SAND, Acting C. J., and PAULSON, J., and BURDICK and HEEN, District Judges, concur.

BURDICK and HEEN, District Judges, sitting for ERICKSTAD, C. J., and PEDERSON, J., disqualified.


[1] The Act is inconsistent in its use of the term "health care provider." Compare §§ 26-40.1-03 and 26-40.1-09. This makes unclear the propriety of joinder of claims against non-physician professionals in the health field with claims against qualified physicians. However, our decision as to the constitutionality of § 26-40.1-06 would not be changed if joinder of non-physician health-care professionals were permitted. Preclusion of joinder of claims against nonqualified physicians would raise the same constitutional question.

[2] The rule heretofore has been that expert evidence was not required if the facts showing negligence were within the understanding of laymen, and the probability of the adverse result from the facts shown was within the common knowledge of laymen. Sagmiller v. Carlsen, 219 N.W.2d 885 (N.D.1974).

[3] Finding of fact No. 11 reads:

"11. Although over the past years the premiums for professional liability insurance for physicians and surgeons have increased substantially nationwide and in the State of North Dakota, there does not appear to [be] an availability or cost crises [sic] in this state."

[4] Sec. 26-40.1-02, subd. 5:

"5. `Informed consent' means consent to a procedure based on information which would ordinarily be provided to the patient under like circumstances by health care providers."

Sec. 26-40.1-05:

"Before any claimant may recover damage in any action based on failure to obtain informed consent, the claimant must establish that a reasonably prudent person in the claimant's position would not have undergone the treatment had he been properly informed and that the performance of the treatment was the proximate cause of the injury and damages claimed."

[5] For cases holding that some contractual provisions to limit tort liability will not be enforced, see Tunkl v.
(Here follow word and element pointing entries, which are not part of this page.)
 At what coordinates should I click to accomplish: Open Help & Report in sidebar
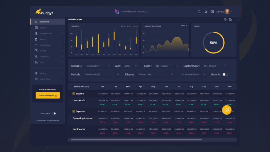coord(45,79)
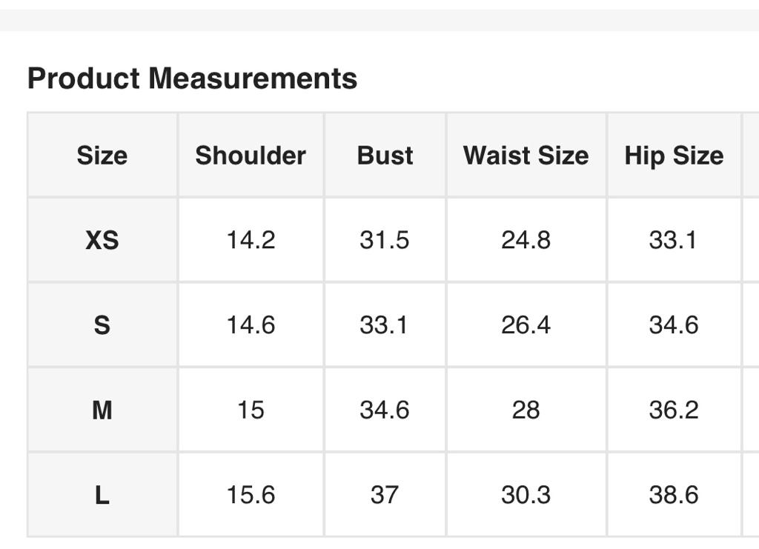Click the Shoulder column header
759x549 pixels.
pyautogui.click(x=251, y=156)
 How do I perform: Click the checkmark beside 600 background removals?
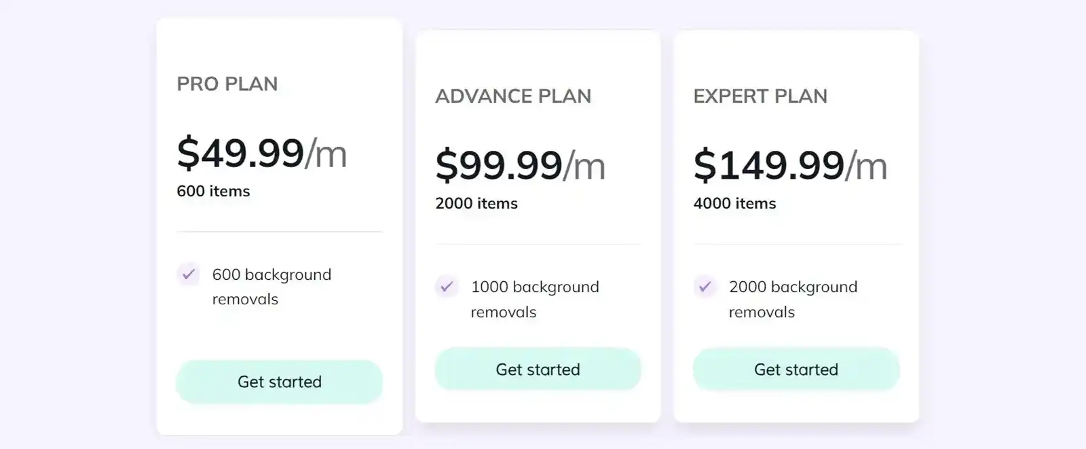[x=188, y=275]
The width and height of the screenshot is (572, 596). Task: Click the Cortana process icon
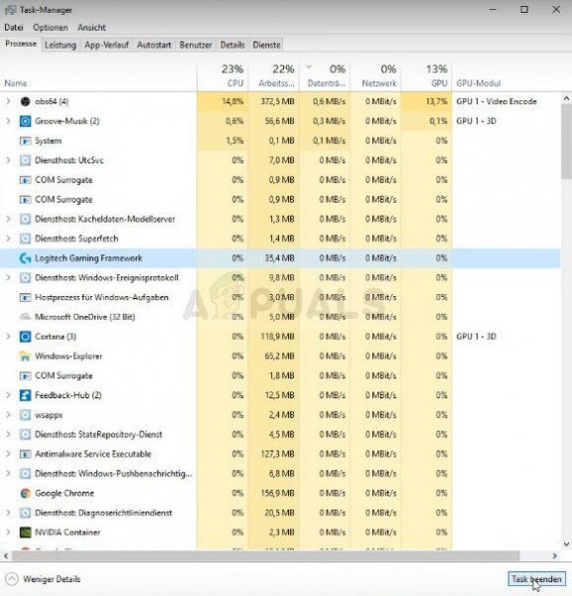pos(25,337)
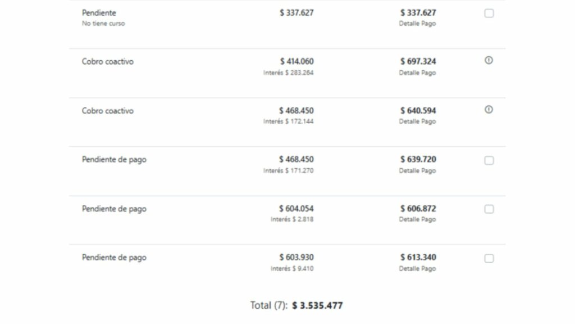Check the box for the $337.627 Pendiente row
Screen dimensions: 575x324
489,14
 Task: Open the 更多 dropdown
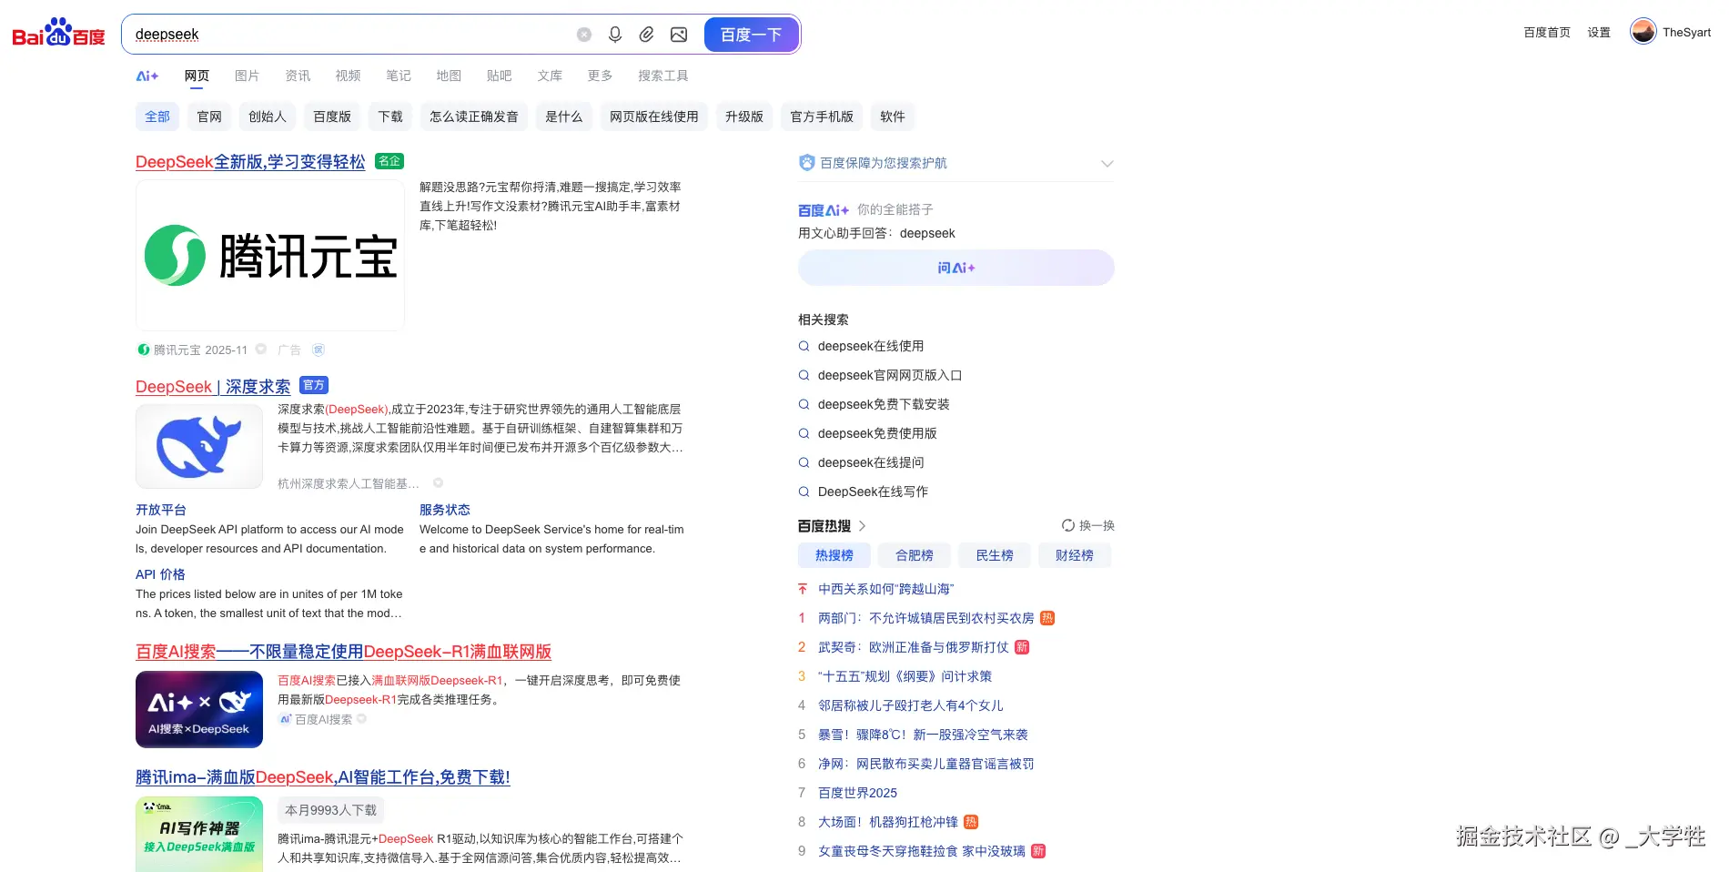(x=599, y=76)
Regents of University of California, 60 Cal. 2d 92, 32 Cal. Rptr. 33, 383 P.2d 441 (1963), relating to an attempted contractual limitation of liability of a hospital to a patient; Dooley, Modern Tort Law, § 25.02; and Prosser on Torts, 4th Ed., § 67.
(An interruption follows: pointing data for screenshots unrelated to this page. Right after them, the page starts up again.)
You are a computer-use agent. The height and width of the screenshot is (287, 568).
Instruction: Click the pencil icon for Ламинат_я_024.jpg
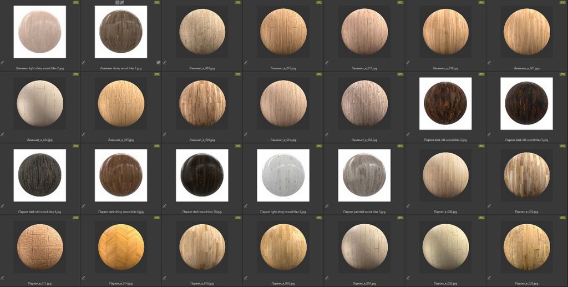click(x=2, y=134)

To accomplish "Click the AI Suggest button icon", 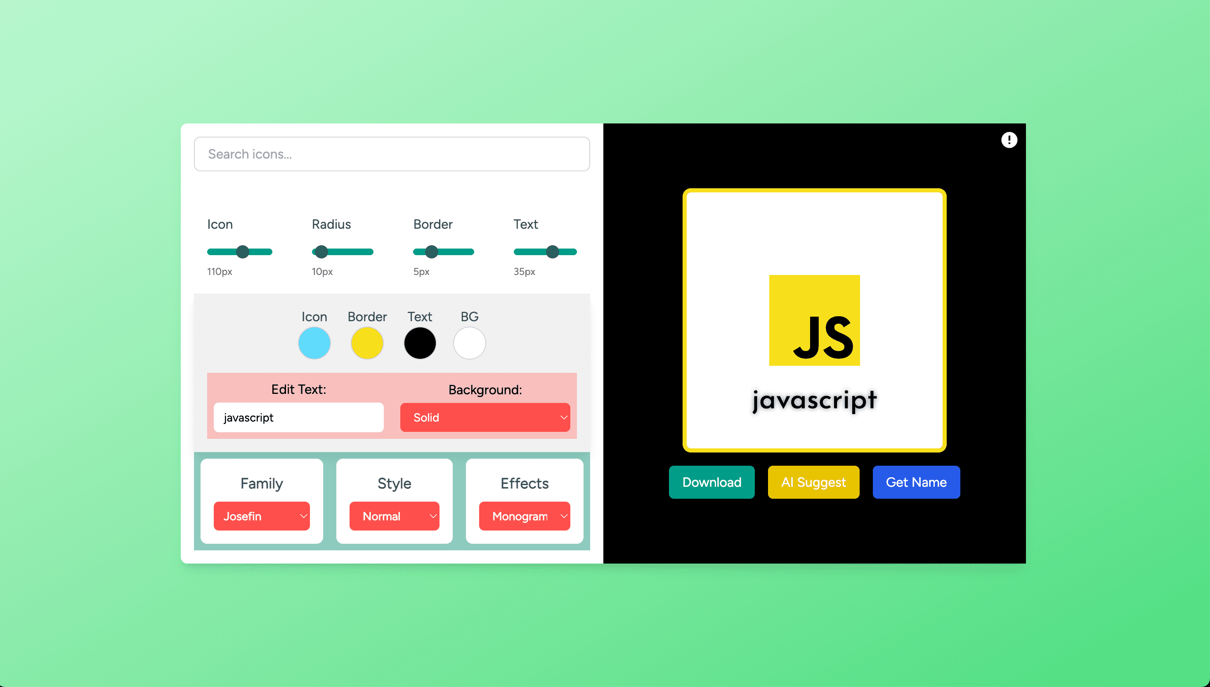I will pos(813,482).
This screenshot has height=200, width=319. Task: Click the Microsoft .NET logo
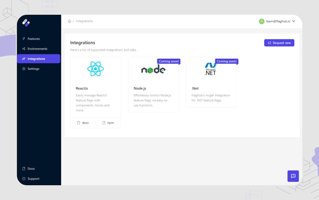(x=210, y=69)
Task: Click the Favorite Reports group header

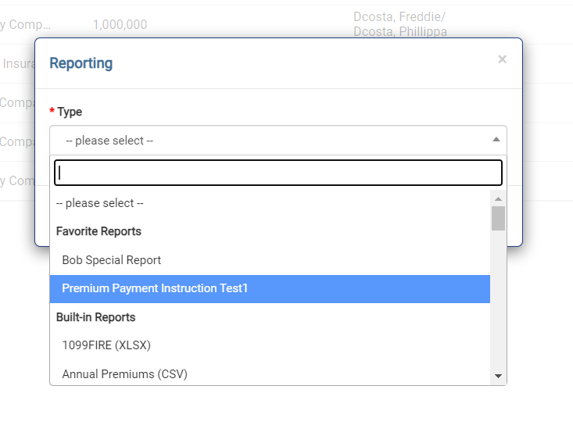Action: pos(98,231)
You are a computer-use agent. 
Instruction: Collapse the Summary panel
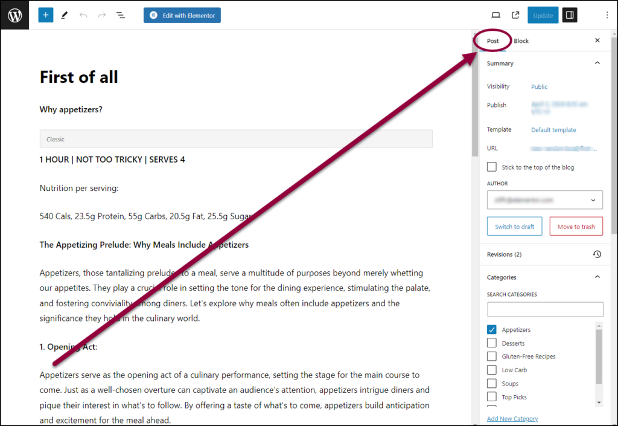[x=597, y=62]
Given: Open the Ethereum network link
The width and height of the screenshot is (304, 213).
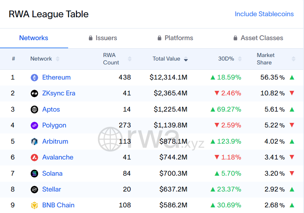Looking at the screenshot, I should tap(56, 77).
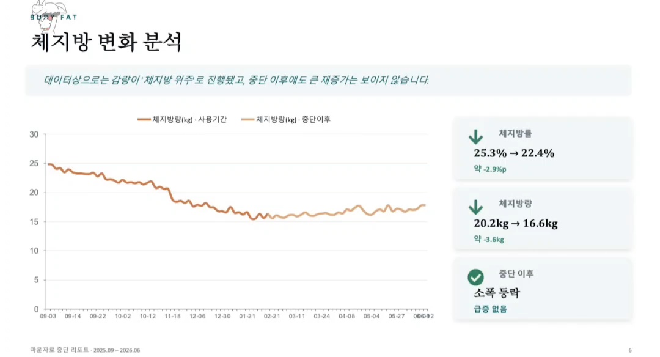
Task: Select the 체지방량(kg) · 사용기간 legend label
Action: coord(189,120)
[6] Duke Power Co., supra, is of no assistance, since the United States Supreme Court found a limitation of recovery on damages from a nuclear accident was justified because of the "extremely remote possibility of an accident where liability would exceed the limitation" of $560 million, and a commitment by Congress to "take whatever action is deemed necessary and appropriate to protect the public from the consequences of" any such disaster was "within permissible limits and not violative of due process." Here, we have a strong possibility of damages above the limitation and no legislative commitment beyond the limitation.